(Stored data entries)
────────────────────────────────────────

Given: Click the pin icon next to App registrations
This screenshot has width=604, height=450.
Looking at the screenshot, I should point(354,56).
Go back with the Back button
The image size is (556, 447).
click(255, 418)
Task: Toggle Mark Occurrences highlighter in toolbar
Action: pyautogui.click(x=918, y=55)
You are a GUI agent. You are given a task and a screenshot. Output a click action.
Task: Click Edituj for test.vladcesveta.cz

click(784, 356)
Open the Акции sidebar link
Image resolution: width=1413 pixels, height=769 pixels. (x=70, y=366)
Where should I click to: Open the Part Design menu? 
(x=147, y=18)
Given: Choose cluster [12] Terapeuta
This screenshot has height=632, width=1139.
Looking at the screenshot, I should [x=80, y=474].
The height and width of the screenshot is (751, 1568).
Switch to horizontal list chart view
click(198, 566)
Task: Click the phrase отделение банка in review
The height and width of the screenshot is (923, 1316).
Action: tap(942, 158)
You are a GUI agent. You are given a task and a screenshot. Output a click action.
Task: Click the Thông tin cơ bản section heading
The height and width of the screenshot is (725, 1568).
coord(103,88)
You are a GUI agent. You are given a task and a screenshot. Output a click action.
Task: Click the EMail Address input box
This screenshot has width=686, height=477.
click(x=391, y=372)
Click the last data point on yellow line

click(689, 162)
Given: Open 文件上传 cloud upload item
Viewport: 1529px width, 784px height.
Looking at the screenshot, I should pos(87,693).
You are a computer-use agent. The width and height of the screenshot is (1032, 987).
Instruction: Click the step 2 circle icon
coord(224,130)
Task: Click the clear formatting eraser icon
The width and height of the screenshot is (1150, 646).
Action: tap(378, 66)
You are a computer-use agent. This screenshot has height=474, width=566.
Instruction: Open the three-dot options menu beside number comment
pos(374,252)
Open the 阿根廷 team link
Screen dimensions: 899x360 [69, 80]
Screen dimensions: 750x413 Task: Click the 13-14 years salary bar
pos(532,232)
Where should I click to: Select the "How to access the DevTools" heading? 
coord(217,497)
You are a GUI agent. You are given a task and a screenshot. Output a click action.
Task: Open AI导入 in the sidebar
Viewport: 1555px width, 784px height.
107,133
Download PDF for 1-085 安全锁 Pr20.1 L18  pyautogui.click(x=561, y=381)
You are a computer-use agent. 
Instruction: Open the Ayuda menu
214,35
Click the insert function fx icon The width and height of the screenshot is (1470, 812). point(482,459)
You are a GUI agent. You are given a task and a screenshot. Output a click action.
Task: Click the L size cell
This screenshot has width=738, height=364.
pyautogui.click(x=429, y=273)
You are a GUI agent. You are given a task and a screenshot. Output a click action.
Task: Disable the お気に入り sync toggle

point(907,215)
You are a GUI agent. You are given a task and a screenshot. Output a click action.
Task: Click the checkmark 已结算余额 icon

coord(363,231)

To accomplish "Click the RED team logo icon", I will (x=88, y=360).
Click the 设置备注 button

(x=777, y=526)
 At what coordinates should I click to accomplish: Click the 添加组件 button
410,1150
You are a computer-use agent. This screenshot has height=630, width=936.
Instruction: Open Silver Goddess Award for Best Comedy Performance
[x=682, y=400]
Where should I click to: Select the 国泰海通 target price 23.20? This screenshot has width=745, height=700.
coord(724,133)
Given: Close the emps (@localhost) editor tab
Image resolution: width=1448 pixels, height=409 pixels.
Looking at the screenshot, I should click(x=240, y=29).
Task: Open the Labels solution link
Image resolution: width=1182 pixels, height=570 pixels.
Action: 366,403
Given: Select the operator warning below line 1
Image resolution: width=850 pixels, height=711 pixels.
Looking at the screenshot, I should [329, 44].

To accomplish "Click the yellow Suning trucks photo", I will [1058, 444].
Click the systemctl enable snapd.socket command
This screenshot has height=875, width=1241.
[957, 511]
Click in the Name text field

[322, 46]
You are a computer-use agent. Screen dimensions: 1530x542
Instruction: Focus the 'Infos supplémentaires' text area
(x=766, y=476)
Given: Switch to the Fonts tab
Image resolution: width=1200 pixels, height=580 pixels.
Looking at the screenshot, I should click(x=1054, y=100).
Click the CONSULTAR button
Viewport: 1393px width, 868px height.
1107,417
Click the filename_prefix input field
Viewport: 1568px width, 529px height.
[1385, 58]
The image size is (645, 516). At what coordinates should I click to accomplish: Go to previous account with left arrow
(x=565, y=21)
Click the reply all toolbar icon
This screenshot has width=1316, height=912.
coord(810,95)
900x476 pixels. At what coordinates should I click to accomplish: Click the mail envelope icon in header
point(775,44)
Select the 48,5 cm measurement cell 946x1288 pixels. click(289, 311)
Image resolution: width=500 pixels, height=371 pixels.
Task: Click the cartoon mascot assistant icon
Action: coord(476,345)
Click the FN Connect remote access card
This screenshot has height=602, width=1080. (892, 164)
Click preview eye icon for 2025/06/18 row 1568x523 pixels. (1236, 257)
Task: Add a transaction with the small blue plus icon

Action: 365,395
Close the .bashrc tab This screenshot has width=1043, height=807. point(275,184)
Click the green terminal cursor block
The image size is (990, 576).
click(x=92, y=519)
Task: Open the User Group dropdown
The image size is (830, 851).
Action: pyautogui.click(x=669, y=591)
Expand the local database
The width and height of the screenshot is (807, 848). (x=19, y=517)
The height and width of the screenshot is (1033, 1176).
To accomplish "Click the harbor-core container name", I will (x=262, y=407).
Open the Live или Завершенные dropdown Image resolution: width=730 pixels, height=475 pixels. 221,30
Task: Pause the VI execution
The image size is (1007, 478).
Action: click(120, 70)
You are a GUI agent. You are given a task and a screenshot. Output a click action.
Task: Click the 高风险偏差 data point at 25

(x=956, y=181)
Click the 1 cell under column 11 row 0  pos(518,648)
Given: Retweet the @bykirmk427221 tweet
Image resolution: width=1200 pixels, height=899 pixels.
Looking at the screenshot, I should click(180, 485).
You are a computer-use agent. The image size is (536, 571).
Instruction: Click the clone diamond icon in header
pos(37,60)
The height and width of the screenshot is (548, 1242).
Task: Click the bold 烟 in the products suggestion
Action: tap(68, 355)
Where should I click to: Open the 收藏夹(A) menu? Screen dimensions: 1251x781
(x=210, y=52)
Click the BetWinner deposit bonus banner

────────────────────────────────────────

▶ **What the task asks**
Check every line of the records above for the string "dropdown". Copy those that hold it.

▶ **Exercise response**
Task: Open the User Group dropdown
Open the Live или Завершенные dropdown Image resolution: width=730 pixels, height=475 pixels. 221,30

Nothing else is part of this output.